* **DOCUMENT**
The Fedral governement madeit a prioroty to equalize that slaves with their neighbors.
So what went wrong? Why did the south revert to the worst period of racism in its history?
Was reconstruction sabotaged buy the Klan? Or was the south so backward that no effort by the government could change the area that much?
Anybody know a good book about the reconstruction period?
You might look into the 1876 presidential election, for one thing. No candidate had an electoral majority, throwing it into the House. The inside deal to resolve the election in favor of the Republican (then liberal, pro civil rights for blacks, Lincolnist reconstructors) Hayes over the Democrat (then with a strong conservative, segregationist Southern segment) Tilden involved the Republicans agreeing to end serious Reconstruction work and permitting segregationism to rule. In return for an ineffectual 4-year term for Hayes, the blacks were sold out for several generations to come.
While ElvisL1ves, response is correct, in that it points to a specific event that marked the definitive end of Reconstruction–the corrupt bargain that put Hays in the White House rather than Tilden, who had won the plurality of the votes. The corrupt bargain was the exchange of the votes of Southern Congressmen in favor of the Republican Hays for the Republicans’ promise of the formal abandonment of Reconstruction.

* **EXTRACTED RECORDS**

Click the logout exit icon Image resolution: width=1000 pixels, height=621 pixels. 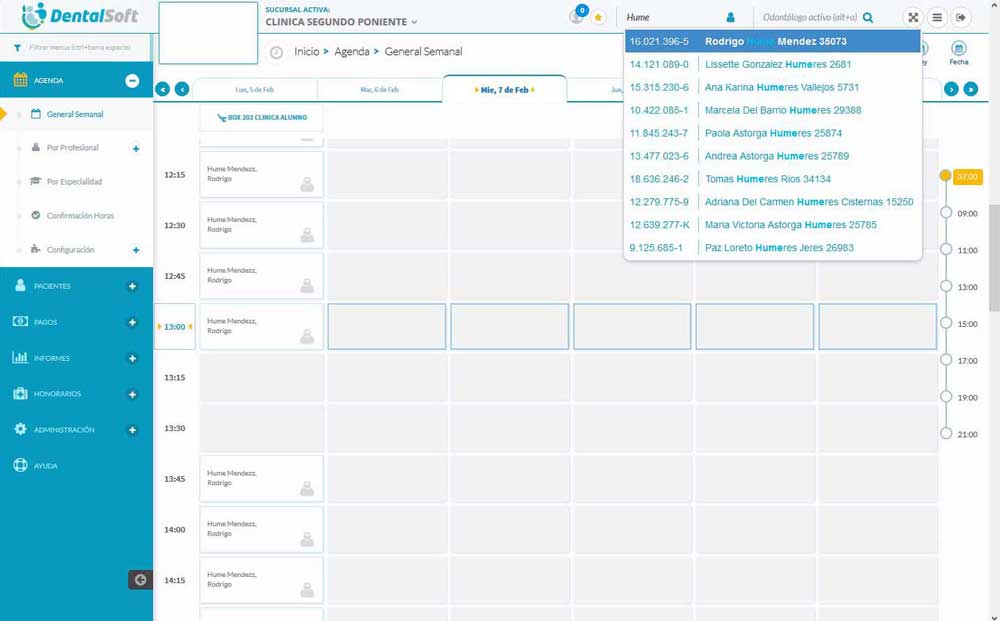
...
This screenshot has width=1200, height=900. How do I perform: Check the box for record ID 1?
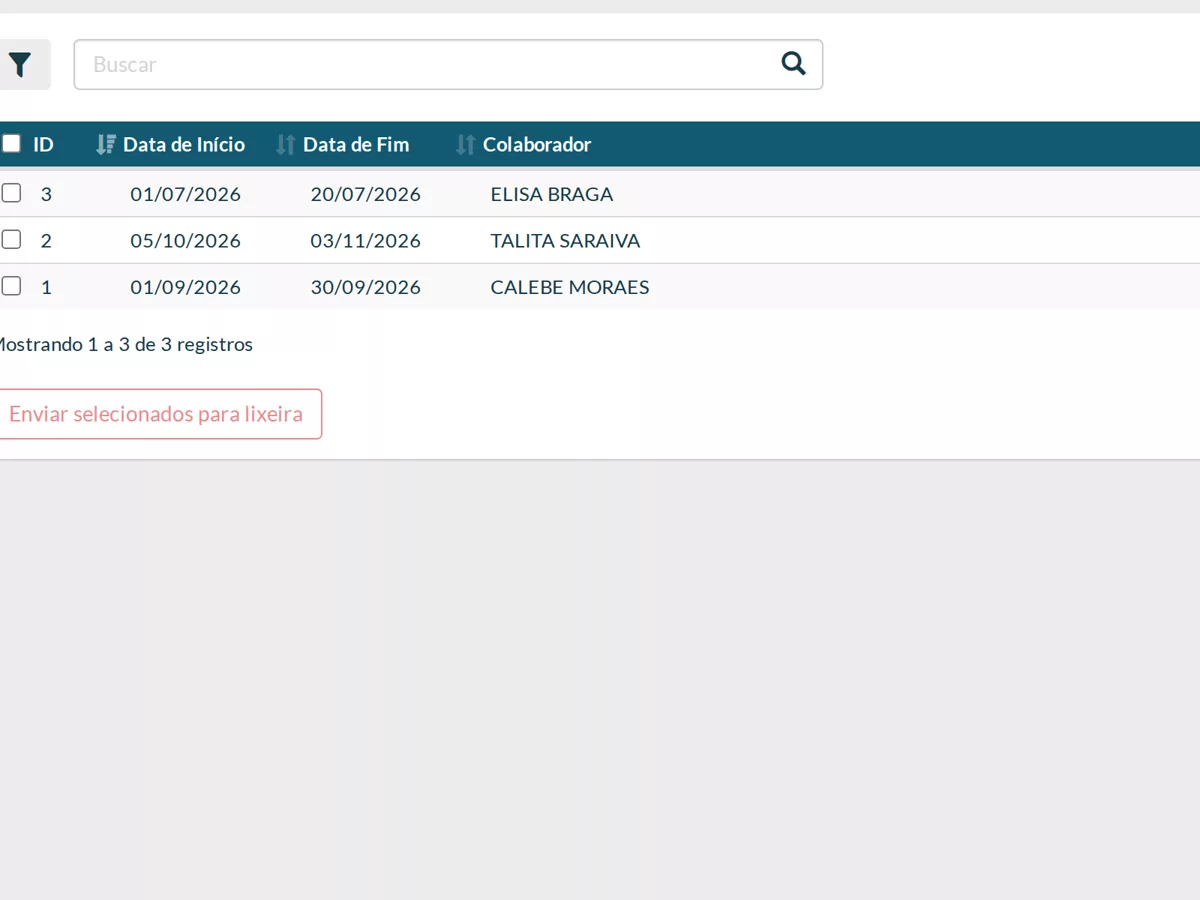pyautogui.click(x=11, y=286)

* **SET OF TASKS**
(1) In the Reconstruction discussion, why was the 1876 presidential election thrown into the House?
(2) Resume the Reconstruction discussion after its final sentence.
The records aren't needed for what follows.

* **EXERCISE RESPONSES**
(1) No candidate had an electoral majority.

(2)
However, many of the proposed reconstruction and emancipation measures that had been proposed (and some which were implemented) were abandon early on because the Presidents from Johnson on, the Congress and the Federal Courts lacked the political will to implement them. In fact the will was lacking until TV put the brutal oppression of Black people right in the living rooms of complacent White people and Martin Luther King, Jr. managed to organize the Freedom Movement so that it attracted the attention of the general population that the national apathy with the country’s failure to carry through with the Reconstruction Amendments to the Constitution became a serious issue. That happened about 100 years later than it could have had Reconstruction of the Confederacy been vigorously and consistently pursued by any branch of the federal government.
An example of Reconstruction measures that were allowed to wither and die is the scheme to break up the vast plantations along the Carolina Coast and the Georgia Sea Islands into small farms owned and operated by the former slaves who worked the land before Uncle Billy Sherman came through the area (the 40-acres-and-a-mule plan). President Johnson was opposed to the plan and Congress wasn’t willing to fund the forced purchase of the necessary plantations. The result was a share cropper system that amounted to peonage and which was more efficient than slavery because the inefficient tenant could be dumped since the share cropper and his family did not represent a capitol investment by the land owner.
The best work is supposed to be Eric Foner’s Reconstruction: America’s Unfinished Revolution, 1863-1877 but I have only read the abridged version. I would definitely recomend it.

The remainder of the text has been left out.